Que dites-vous aux victimes de violence domestique qui hésitent à demander de l'aide pour cette raison?
Anna Tanner: Elles doivent absolument se manifester malgré tout, c'est très important. Nous trouvons toujours une solution, même si elle n'est peut-être pas celle que nous aimerions proposer d'emblée. Chaque femme qui appelle est conseillée de manière compétente par un spécialiste, 24 heures sur 24, sept jours sur sept. J'encourage toutes les personnes concernées, ainsi que leurs proches, à chercher de l'aide.
Marlies Haller: Une solution est toujours trouvée pour les personnes qui en ont besoin. Il serait d'autant plus important que l'État mette à disposition suffisamment de ressources et de financement, ce qui n'est pas le cas actuellement. Certes, nous avons fait de nombreux progrès, notamment au niveau fédéral, en matière de prévention et de sensibilisation. Mais à la base, c'est-à-dire dans les services d'aide aux victimes et les maisons d'accueil pour femmes – qui sont nécessaires pour absorber cette évolution – on n'investit pas davantage en conséquence. De plus, la loi sur l'aide aux victimes est appliquée différemment selon les cantons. Les prestations pour les femmes et les enfants qui cherchent de l'aide ne sont pas les mêmes partout. C'est problématique.

Pour vous, que faut-il faire?
Marlies Haller: Nous avons besoin de plus de places, de plus d'argent et de plus de données. En Suisse, il n'existe pratiquement pas d'études dans le domaine de la violence domestique. Nous n'avons pas de statistiques sur le féminicide, ni de définition claire de celui-ci. À long terme, l'égalité de tous les sexes est essentielle. Car la violence domestique et sexualisée a évidemment un lien avec l'inégalité structurelle dans notre société.

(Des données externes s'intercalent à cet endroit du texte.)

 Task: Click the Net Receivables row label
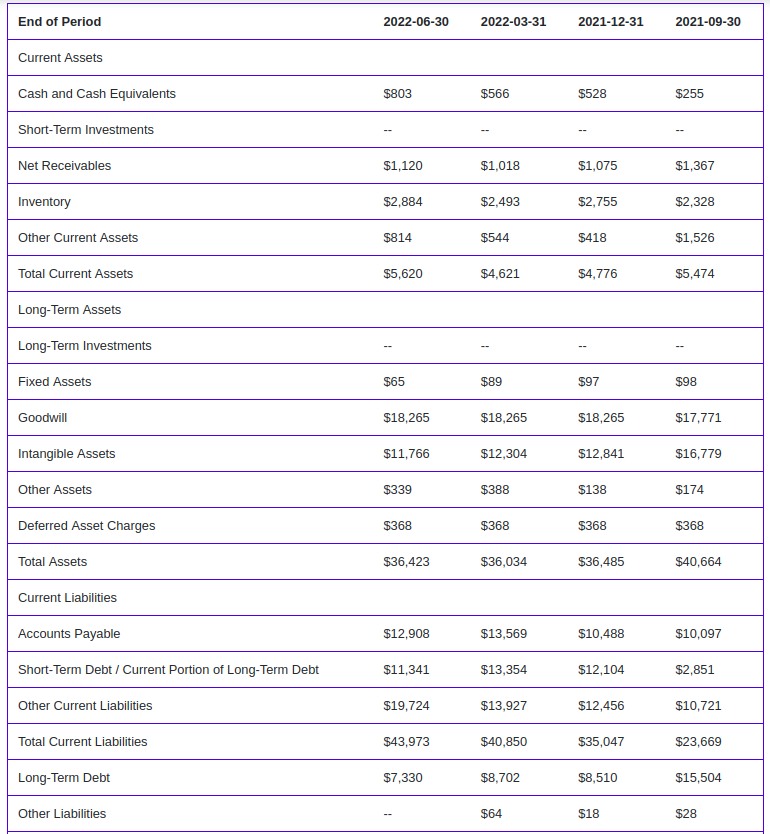pyautogui.click(x=64, y=166)
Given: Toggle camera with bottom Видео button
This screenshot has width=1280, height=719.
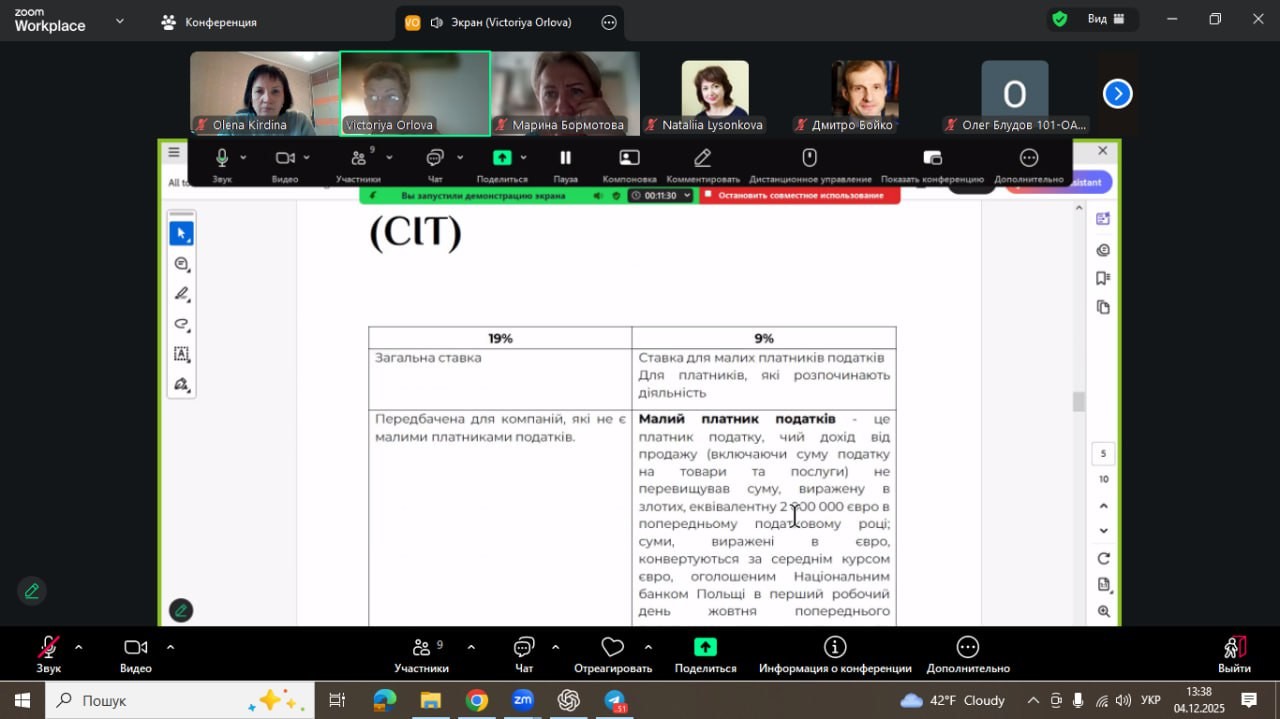Looking at the screenshot, I should 135,648.
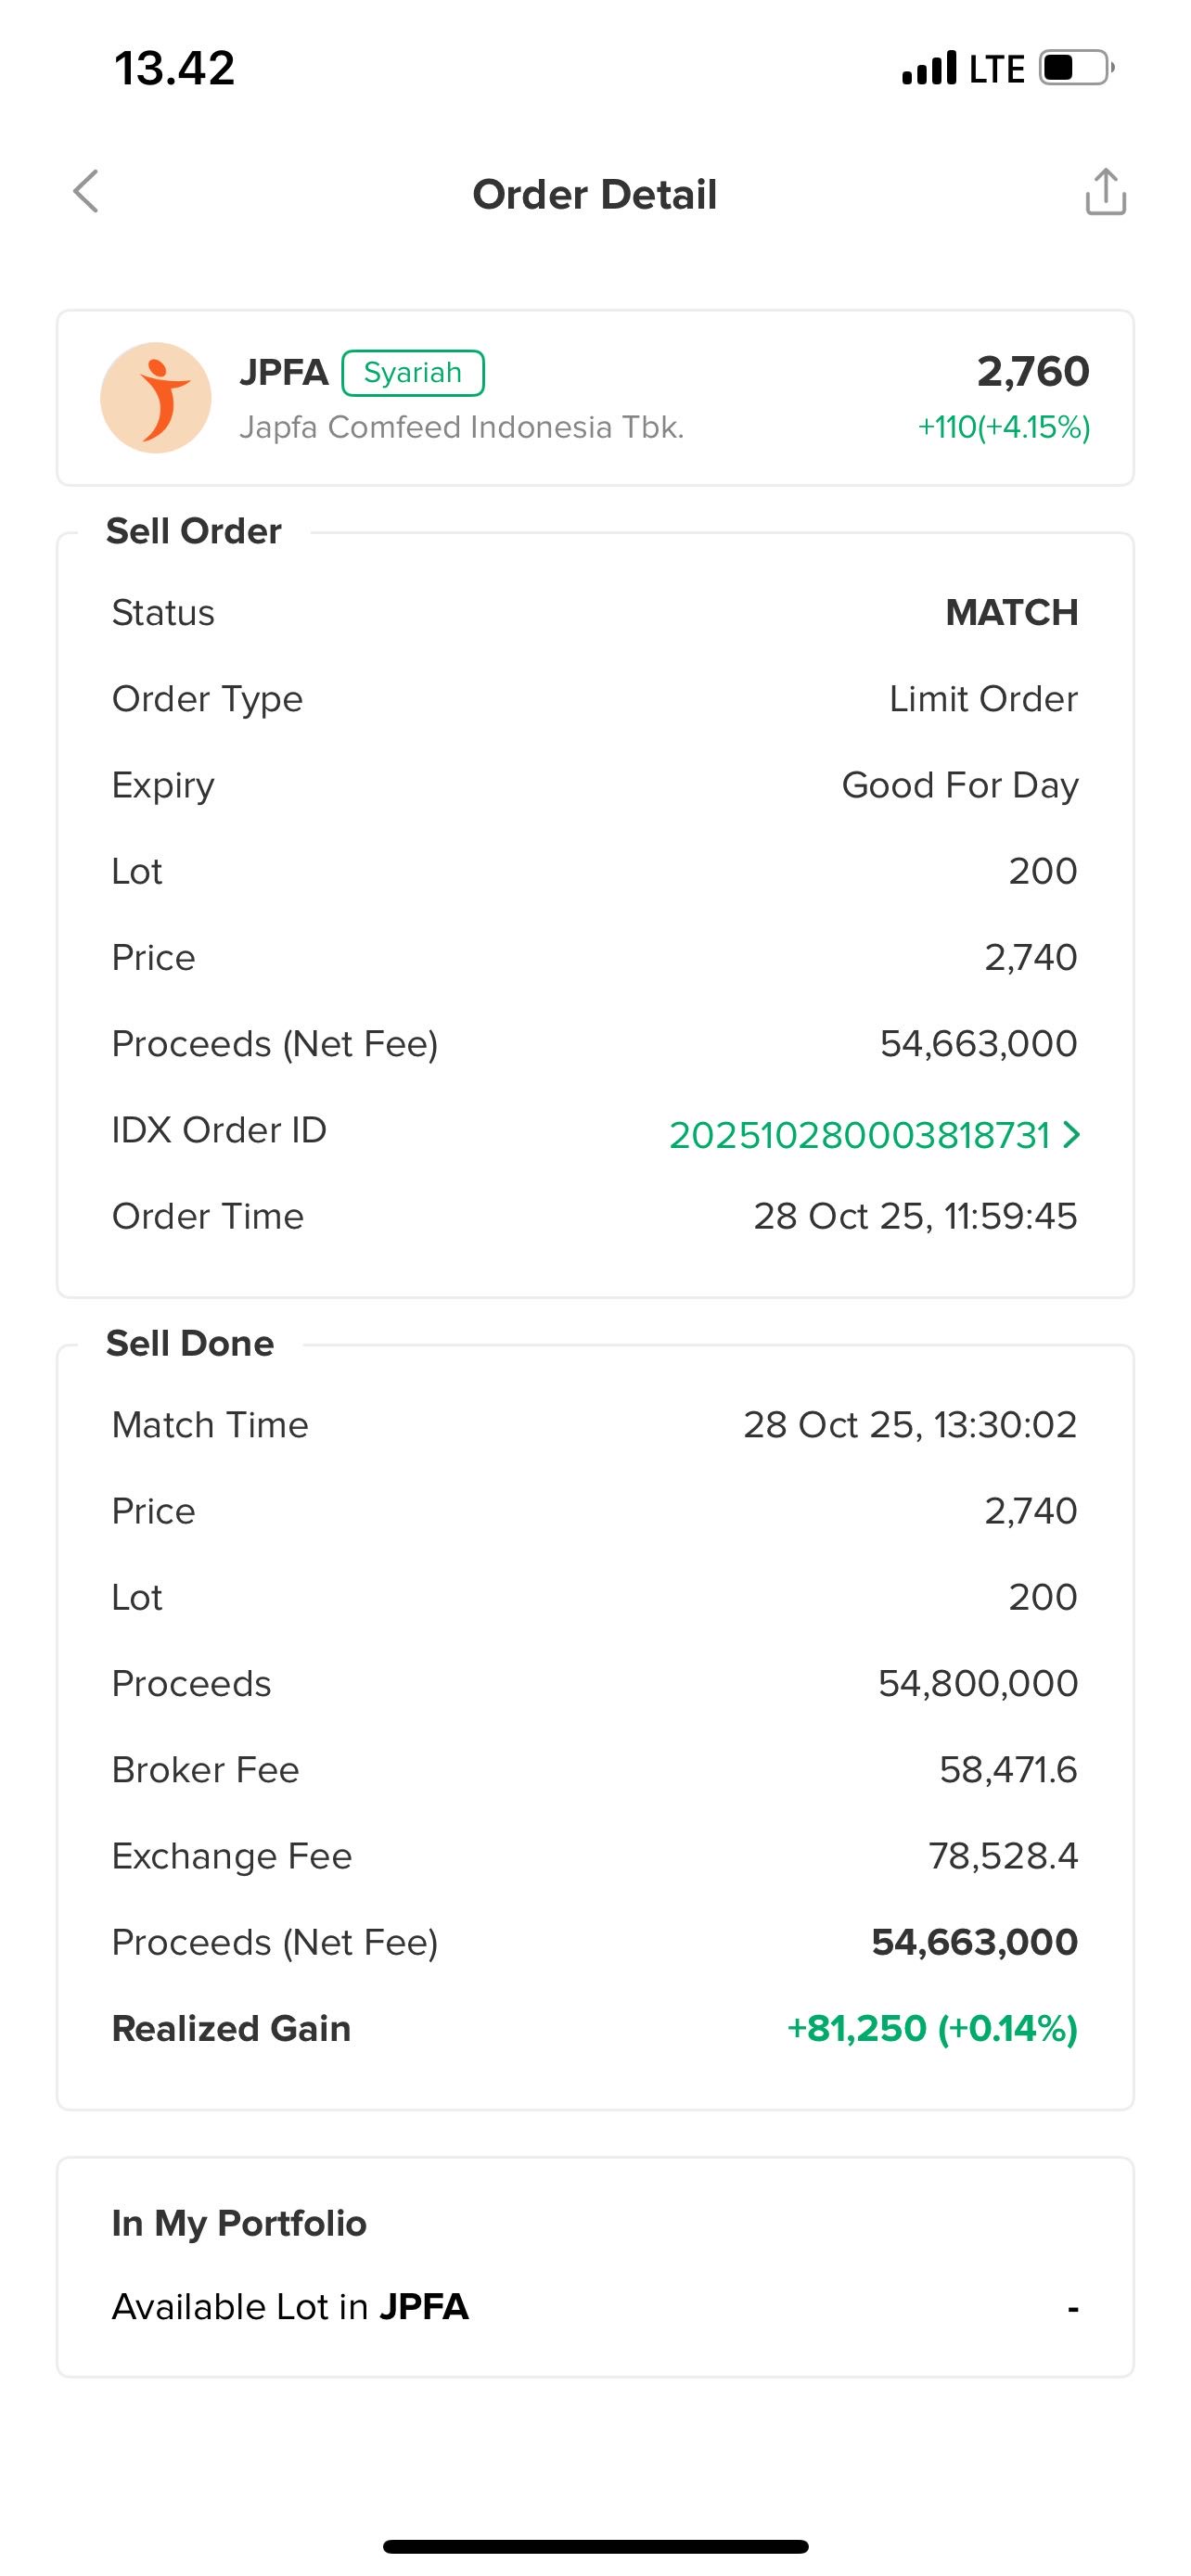The height and width of the screenshot is (2576, 1191).
Task: Tap the Order Detail title
Action: pyautogui.click(x=594, y=194)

Anna Tanner: Il devrait y avoir un intérêt général à ce que nous puissions proposer une aide rapide et efficace. Cela permettrait non seulement d'atténuer les difficultés de développement des enfants et des adolescents et d'éviter ainsi qu'ils ne deviennent plus tard des victimes ou des auteurs de violences. On pourrait aussi prendre en charge des personnes plus en amont et éviter qu'une situation ne se dégrade au point qu'une femme concernée perde son emploi et doive ensuite toucher l'aide sociale par exemple. Il est également important de reconnaître ce que nous faisons avec notre travail dans les maisons d'accueil pour femmes et les centres d'aide aux victimes. Nous essayons de prévenir les féminicides. C'est plus difficile lorsque nous n'avons pas assez de ressources et que nous ne pouvons donc pas réagir assez rapidement. Ce n'est ainsi rien de moins qu'une question de vie ou de mort.